La sociedad global que se está construyendo a enorme velocidad, necesita de alimento constante para su conservación y este no puede venir sino del consumo incesante. De este modo, se necesita de un tipo ideal de sujeto que, después de superar su estatus de súbdito y ciudadano, ha terminado por convertirse en mero consumidor de artículos para sostener el sistema. Cada cual vale lo que consume; esta es la situación en el presente de las sociedades occidentales.

La consideración para con el tiempo ha vuelto a transformarse. Ya no existe un movimiento cíclico en movimiento, fuerzas divinas que rijan los destinos o un avance prolongado traducible en un progreso patente. Lo que queda es la espiral presente que no se sabe con certeza dónde conducirá. De lo que sí se tiene constancia es de que terminará agostada si no se sigue sustentando en base a la producción de elementos superficiales que no hacen sino nutrir la vanidad de aquellos insertos en esta dialéctica de la negación del propio tiempo. Este, bajo este punto de vista, se desvanece, pues carece de sentido y no tiene más orientación que la producción continuada sin otro objetivo que mantener el crecimiento del beneficio.

¿Qué sentido tiene este crecimiento continuo? Se trata de la cultura del consumo fundada en la insatisfacción individual que, por extensión, se torna colectiva.
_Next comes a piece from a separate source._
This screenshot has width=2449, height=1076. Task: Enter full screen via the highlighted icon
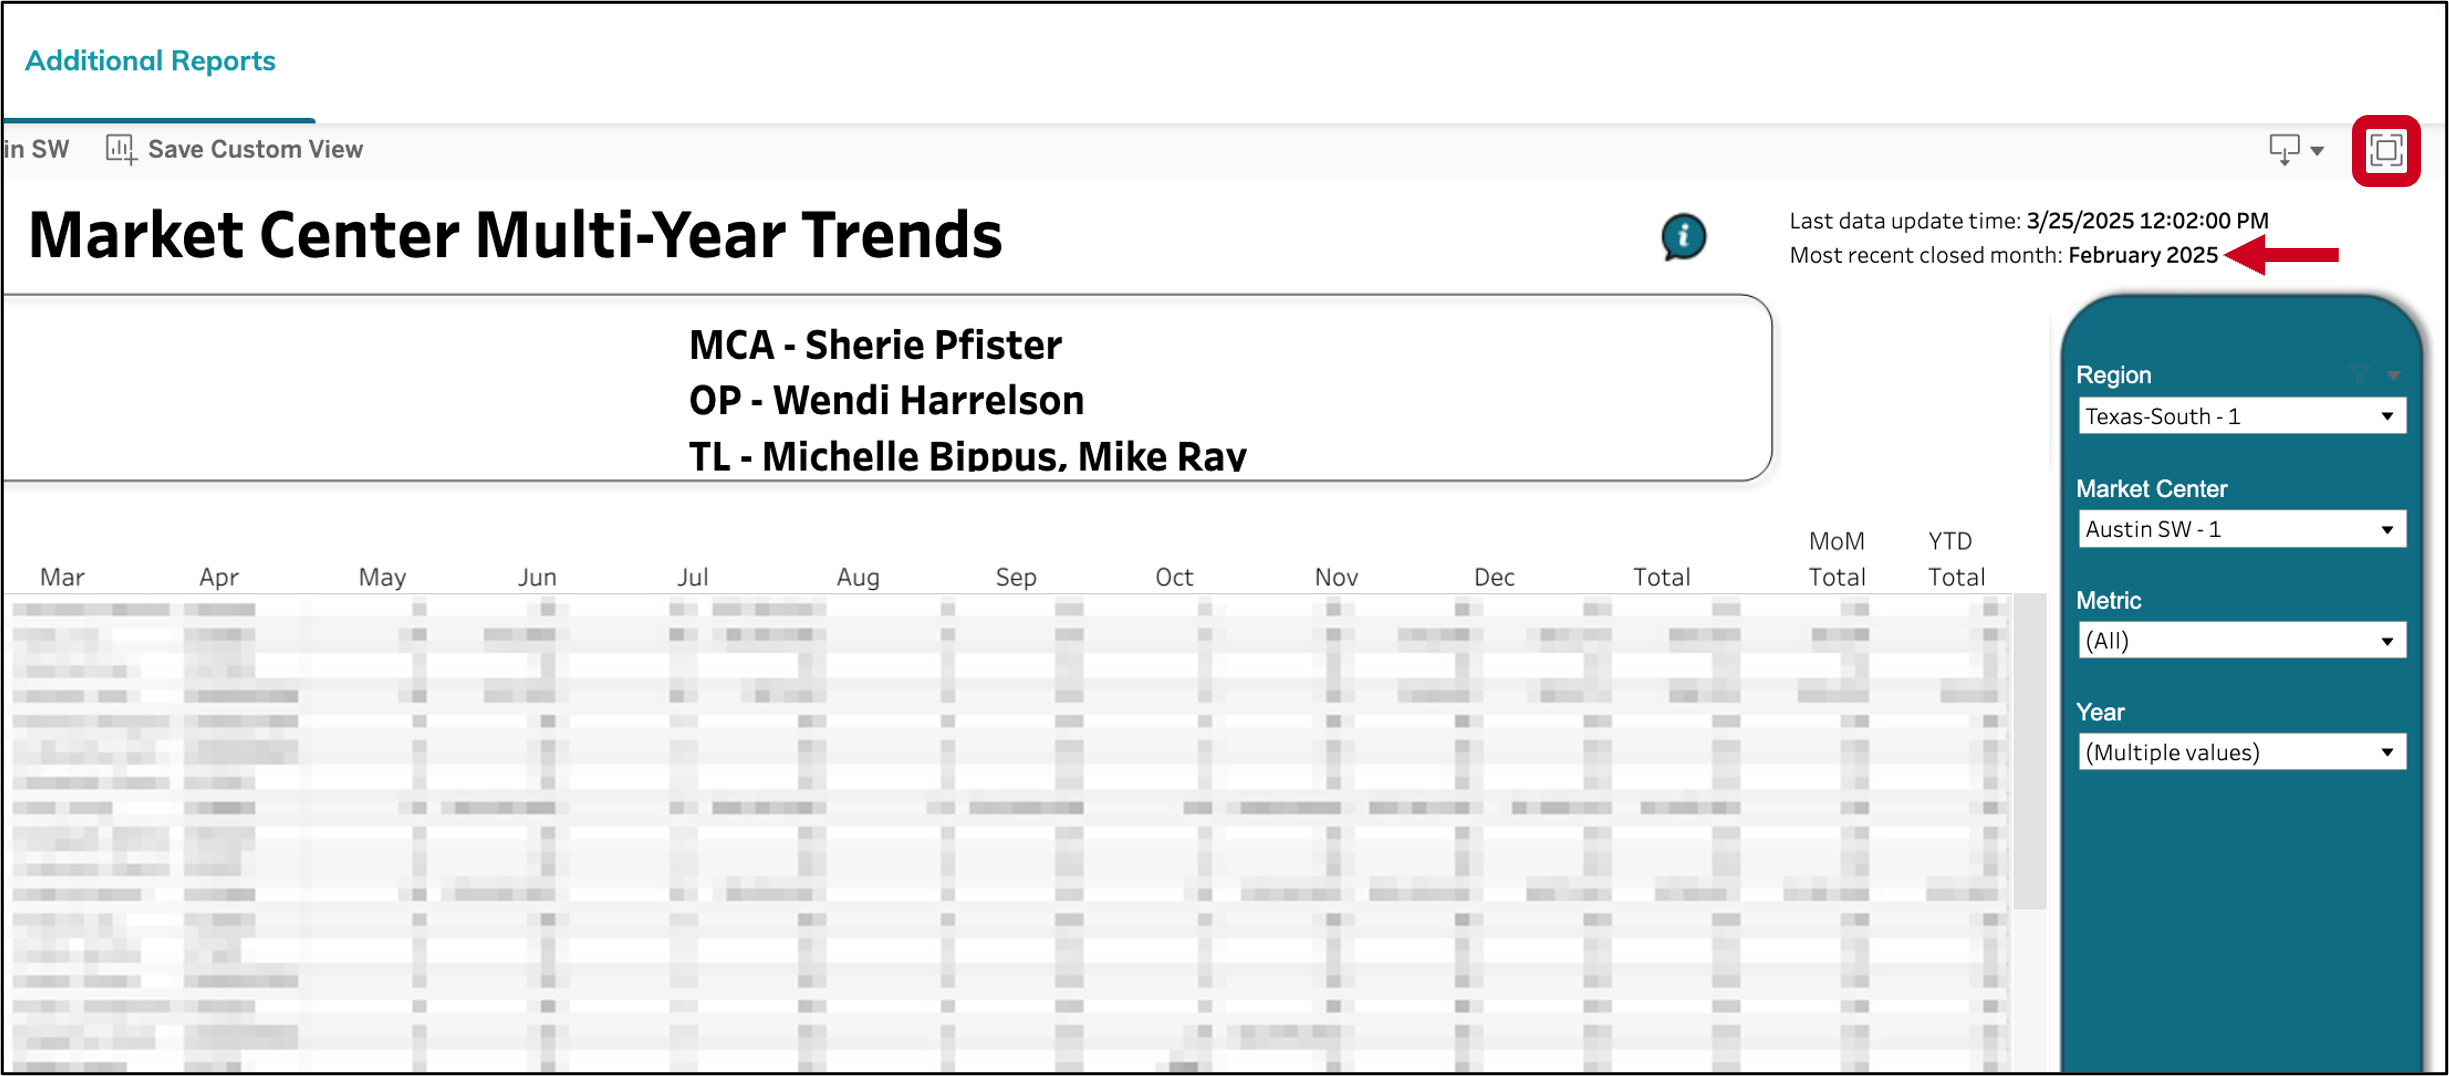[2387, 151]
La comunidad, imbuida de esta lógica mercantil, se sabe condenada de continuar esta ruta en la que no existe meta. Ya no se trata del progreso y mejoría constantes, más bien consiste en conseguir más y mejor coleccionando durante el camino experiencias. Estas se tornan superficiales y efímeras por la propia naturaleza de nuestro tiempo histórico; lo permanente es el enemigo a batir, pues, de no ir saltando de una realidad a otra de manera incesante el endeble entramado social se vendrá abajo. De este modo, el otrora ciudadano se convierte en consumidor en una lucha contra el tiempo.
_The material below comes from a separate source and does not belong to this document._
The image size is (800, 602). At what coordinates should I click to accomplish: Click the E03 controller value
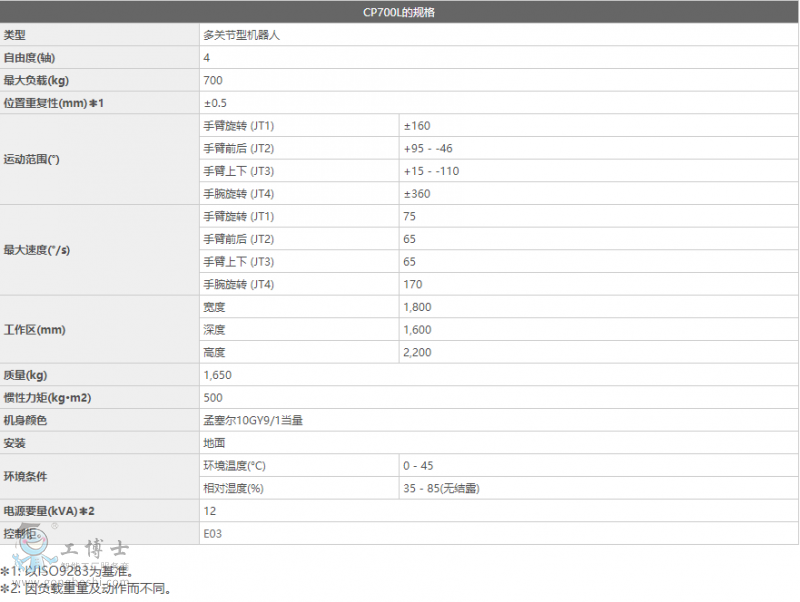pos(212,534)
 Lo político, la dirección de lo común se vuelve superficial desde el momento en el que la subjetividad es llevada al paroxismo al convertirse en individualidad cuajada de apariencia de libertad. Lo que pretende el sujeto es la construcción del propio destino, sustraerse de cualquier tipo de supervisión y, para lograr esto, debe escapar al tiempo colectivo haciendo de sí mismo una clepsidra vital. La posibilidad de decidir, de comprar, de tomar decisiones en cualquier momento o lugar, ha dinamitado los límites espaciotemporales a los que estábamos encadenados. No hay fronteras, solo la construcción incesante de la propia personalidad en base a los objetos adquiridos y las experiencias pagadas. Sin embargo, el tiempo sigue vigente en relación a su dimensión apocalíptica, pues, al fin y al cabo, todos acabaremos por sucumbir ante su avance.  Cuando esta realidad se hace patente ya es demasiado tarde, la muerte acecha y la innumerable cantidad de experiencias y elementos coleccionados no habrán servido para nada; ni tan siquiera como enseñanza para las generaciones venideras.

Un comentario en “La eterna espiral

  1. Totalmente de acuerdo, por suerte existen excepciones dentro de esta sociedad consumista en la que lo más importante es tener y aparentar. Me ha gustado mucho, Un beso. Laura.